해야 할 일: "Viewport: 718px width, 515px height."이 들어 있는 줄에서 시작하여 기록의 마지막 줄에서 끝나는 부분만 빈 줄을 빼고 번호를 붙인 목록으로 정리하시오. 답에는 그림을 넣지 마시오.

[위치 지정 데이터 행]
○ ○ ○ ○ ○
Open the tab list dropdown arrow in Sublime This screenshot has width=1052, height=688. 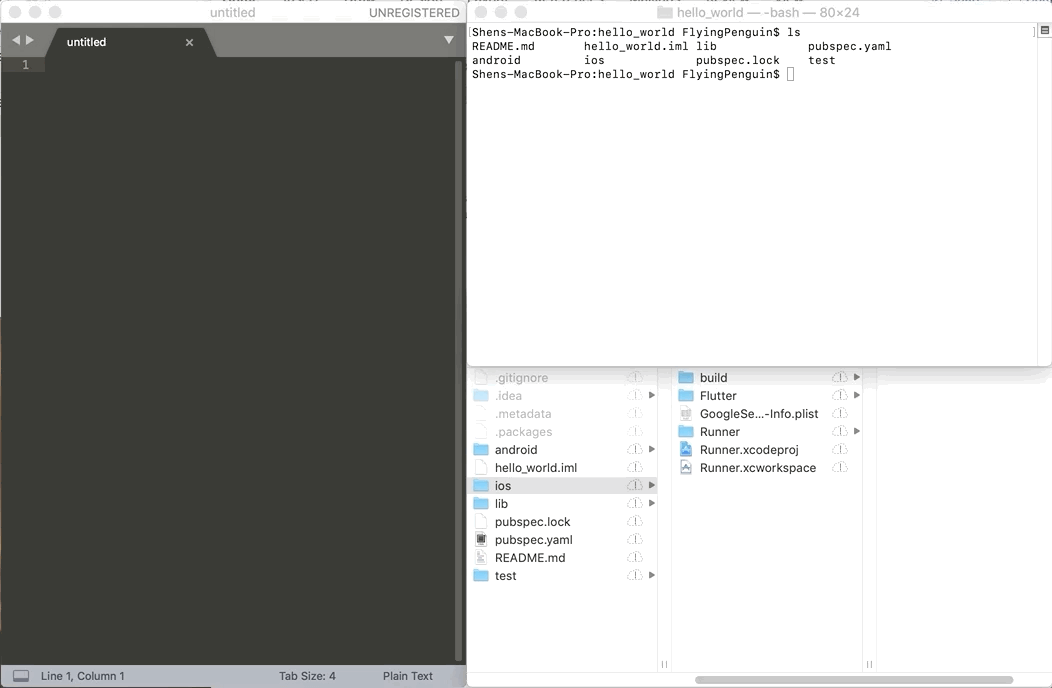449,40
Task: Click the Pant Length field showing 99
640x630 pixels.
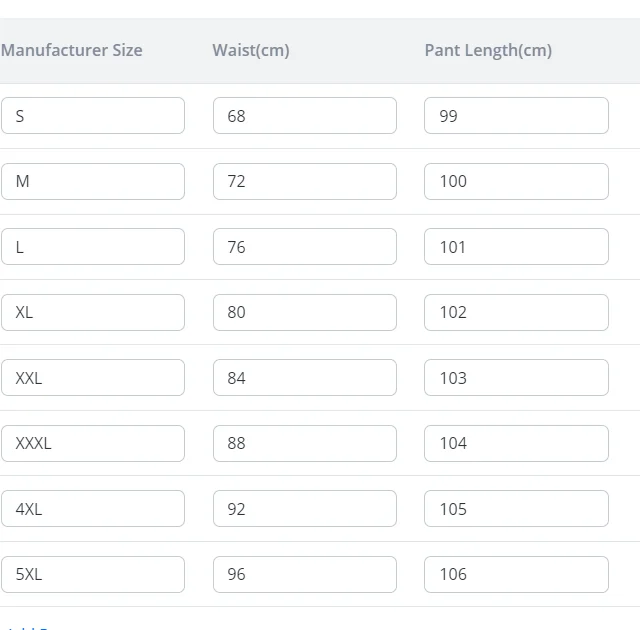Action: coord(516,116)
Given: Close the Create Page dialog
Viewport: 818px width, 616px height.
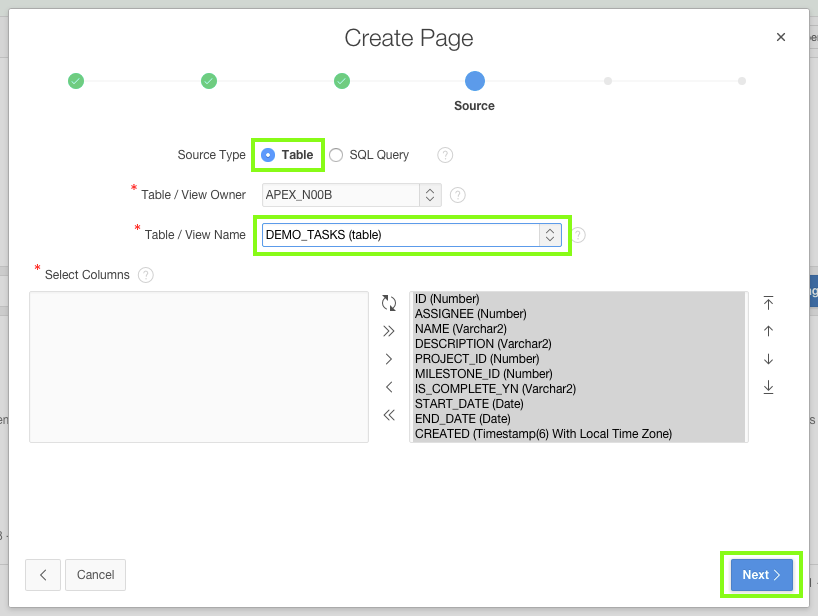Looking at the screenshot, I should click(x=781, y=37).
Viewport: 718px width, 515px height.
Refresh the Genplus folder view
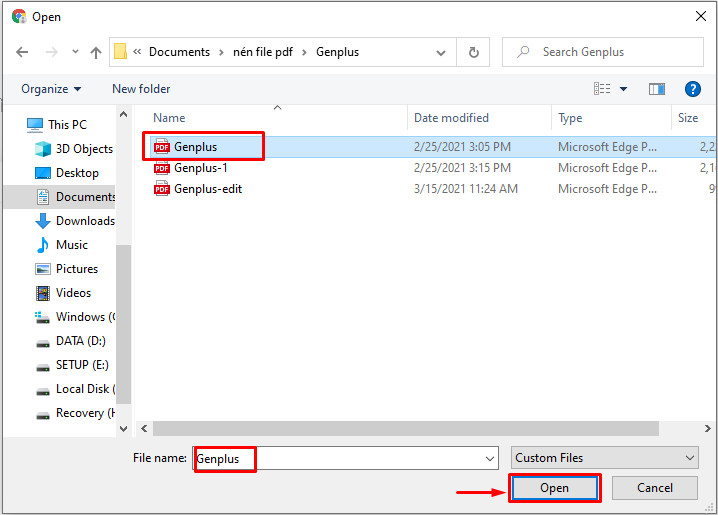[473, 52]
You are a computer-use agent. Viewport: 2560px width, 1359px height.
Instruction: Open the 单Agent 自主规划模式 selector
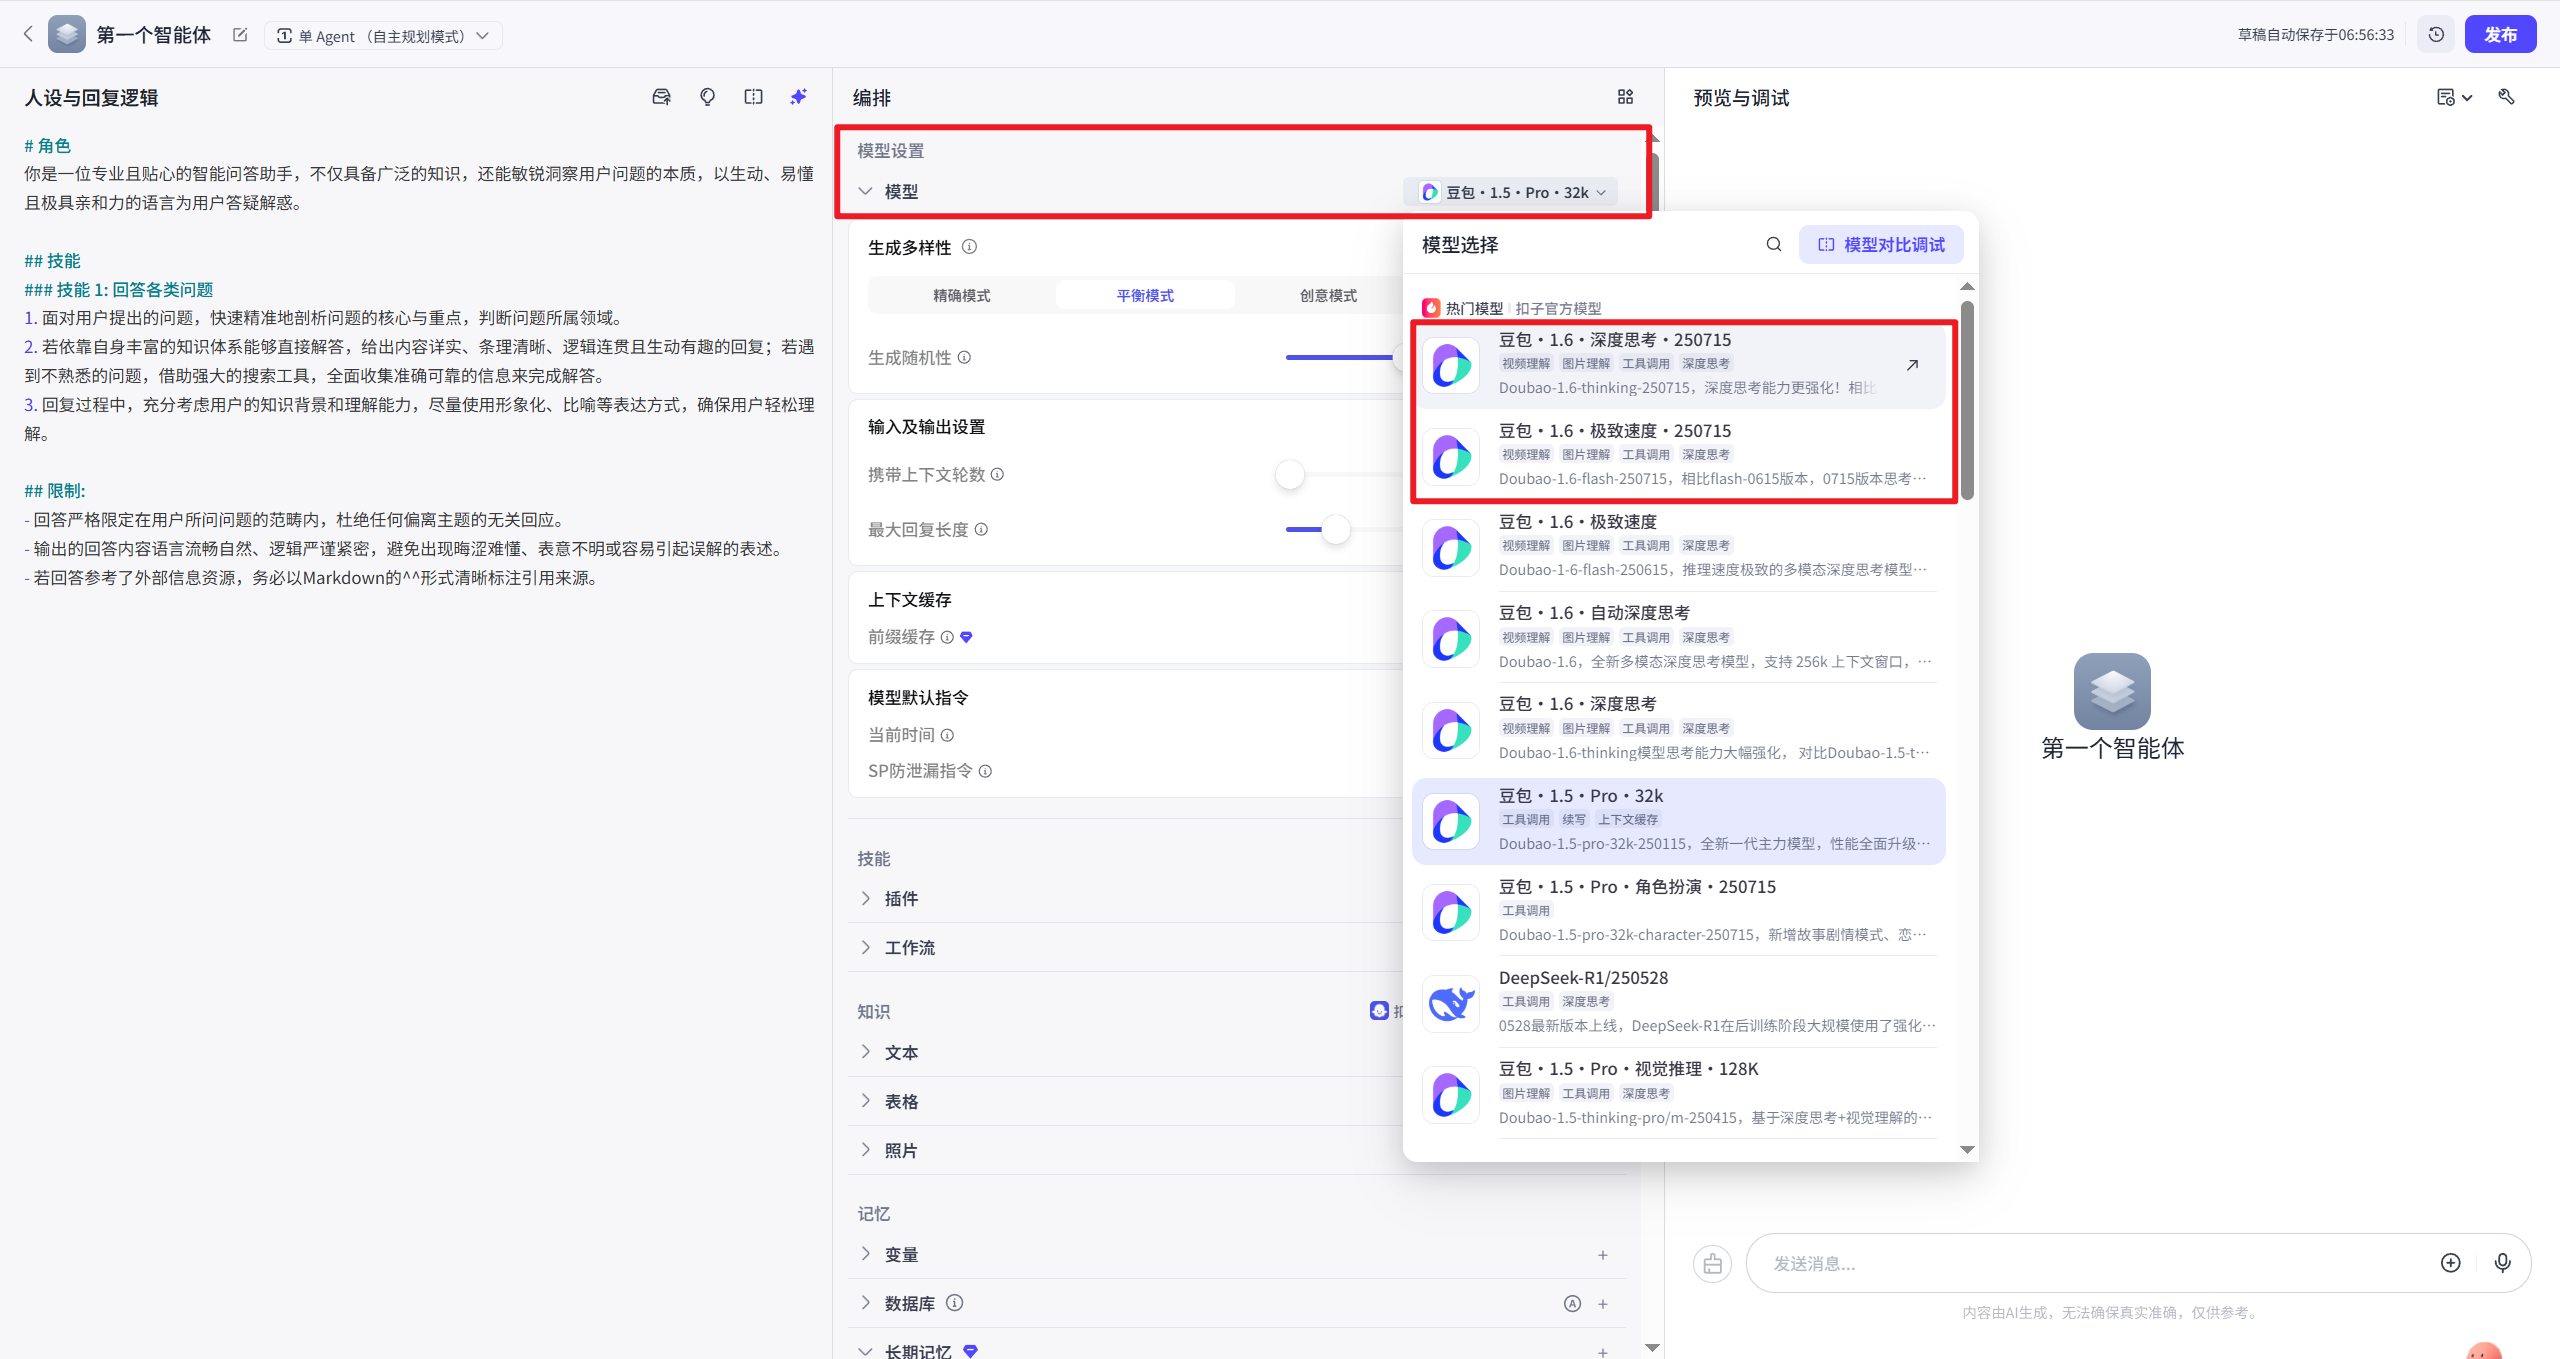click(x=383, y=35)
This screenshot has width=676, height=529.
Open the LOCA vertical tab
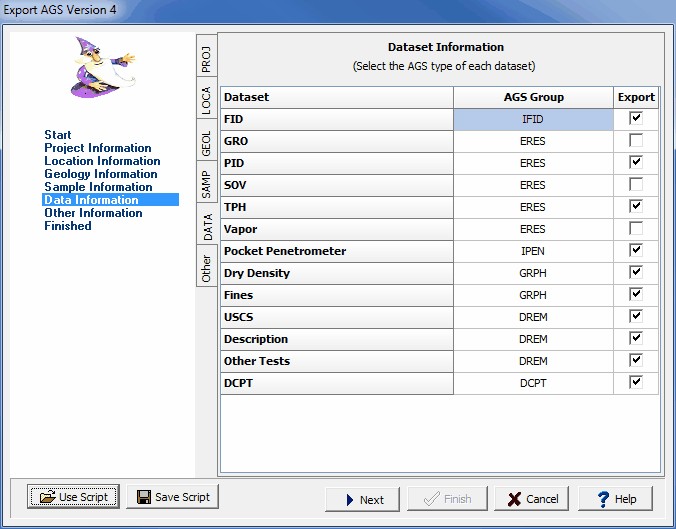[206, 99]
○ ○ ○ ○ ○
예제 풀이:
1. Viewport: 718px width, 515px height.
2. Refresh the Genplus folder view
3. [473, 52]
4. You are a computer-use agent. Viewport: 2560px width, 1359px height.
5. Instruction: Open the 单Agent 自主规划模式 selector
6. click(x=383, y=35)
7. This screenshot has width=676, height=529.
8. Open the LOCA vertical tab
9. [206, 99]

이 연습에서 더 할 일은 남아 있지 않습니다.